So, as it turns out, I am mentally incapable of keeping up a blog during major life transitions. I'm acutely aware of all those blogger moms out there who blog like champs hours after delivering babies; moments after cooking a five course dinner for their seven children (complete with perfectly edited photographs); or in the midst of a crazy day of house-cleaning, running children to school, while possibly working on their first book about parenting and eating only unprocessed foods. These women deserve kudos for being able to string two sentences together much less actually blog about their lives in the midst of the crazy town that is motherhood.
As it turns out, I'm not of of these women. Despite my love of blogging and putting down the words that tell the story of our little life, I am a big wimp when it comes to life transitions. Our current life transition is: MOVING. We've been living in our new house for approximately one week and a day and it still feels like we live in a cavernous storage unit, complete with echoes.

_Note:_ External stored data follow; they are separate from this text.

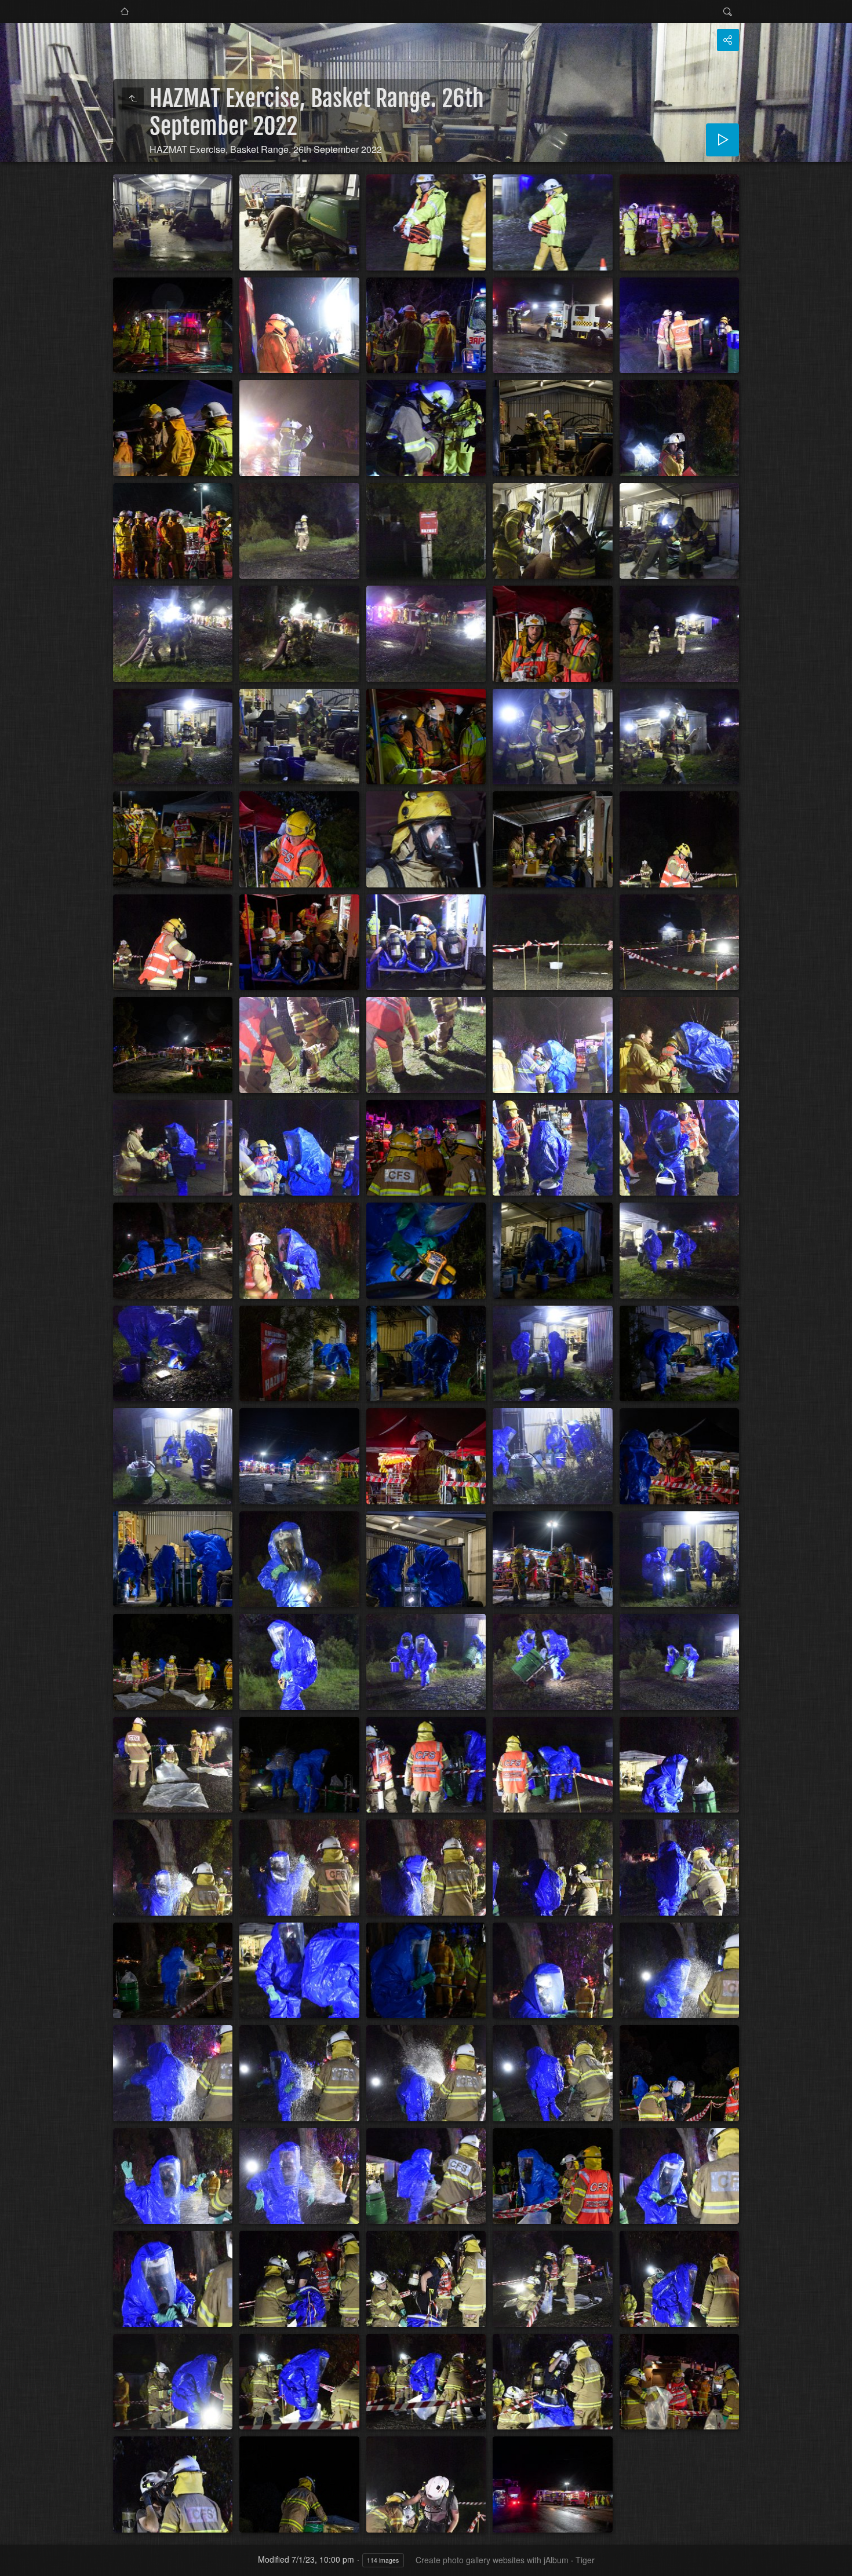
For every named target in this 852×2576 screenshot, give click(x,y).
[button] (14, 2562)
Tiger (585, 2560)
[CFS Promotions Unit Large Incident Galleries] (124, 11)
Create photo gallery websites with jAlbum (492, 2560)
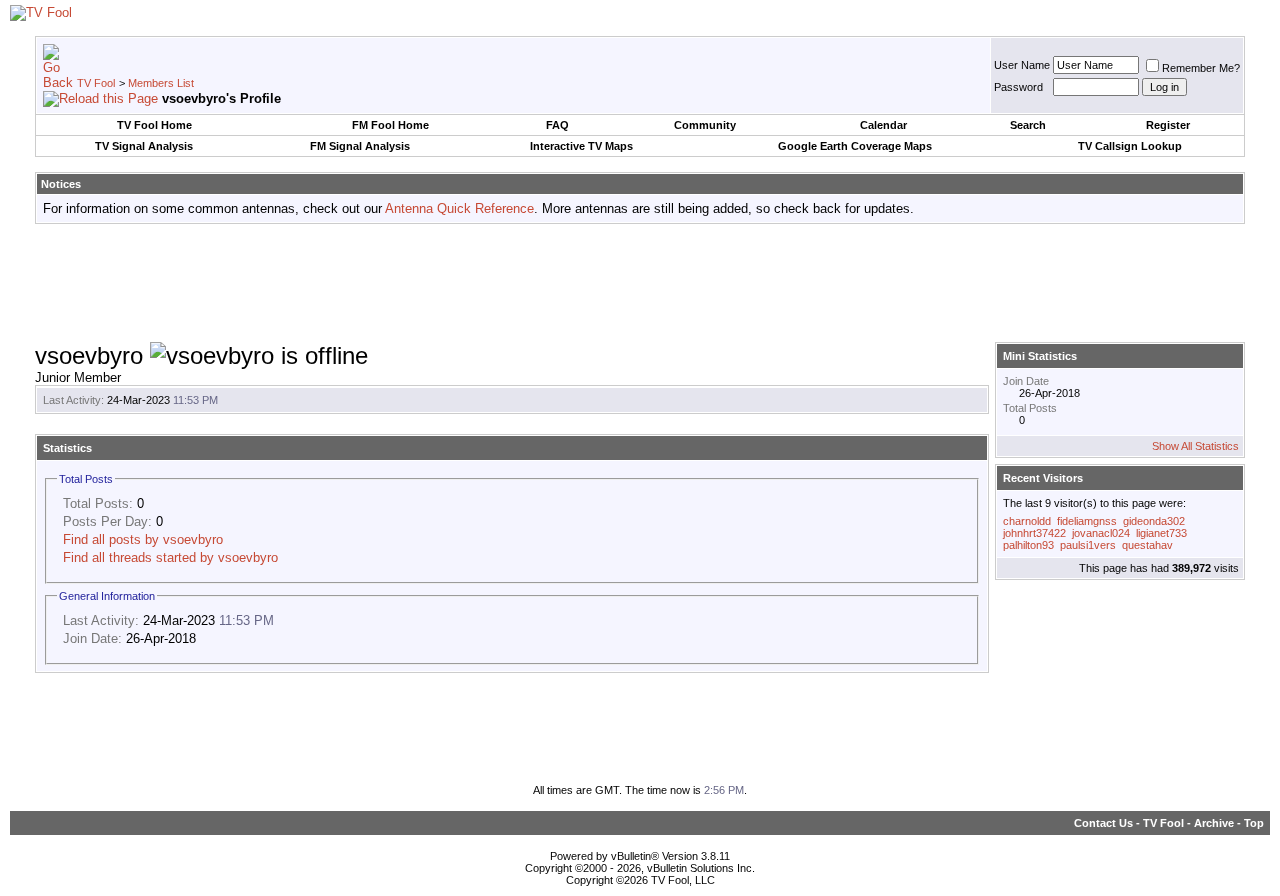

All this to say, I'm a bit of a crazy person right now. And I'm not sure how long I'm going to be a crazy person for. Maybe another month? Surely, we'll be all moved in by then and I'll actually be able to find things like my child's socks and my other pair of glasses and that key that opens the box that has the important documents that prove I'm married and am an American citizen. I really hope I find that last thing, but it's not looking so good right now.
So, in the unlikely event that you've been checking my little ol' blog and wondering why I haven't been updating you on the details of my riveting life as a stay at home mama, well, now you know why.
I'll be back, though. If I survive this move. And if I don't get deported for not being able to find my passport/marriage certificate/social security card. If that happens, remember me as I was.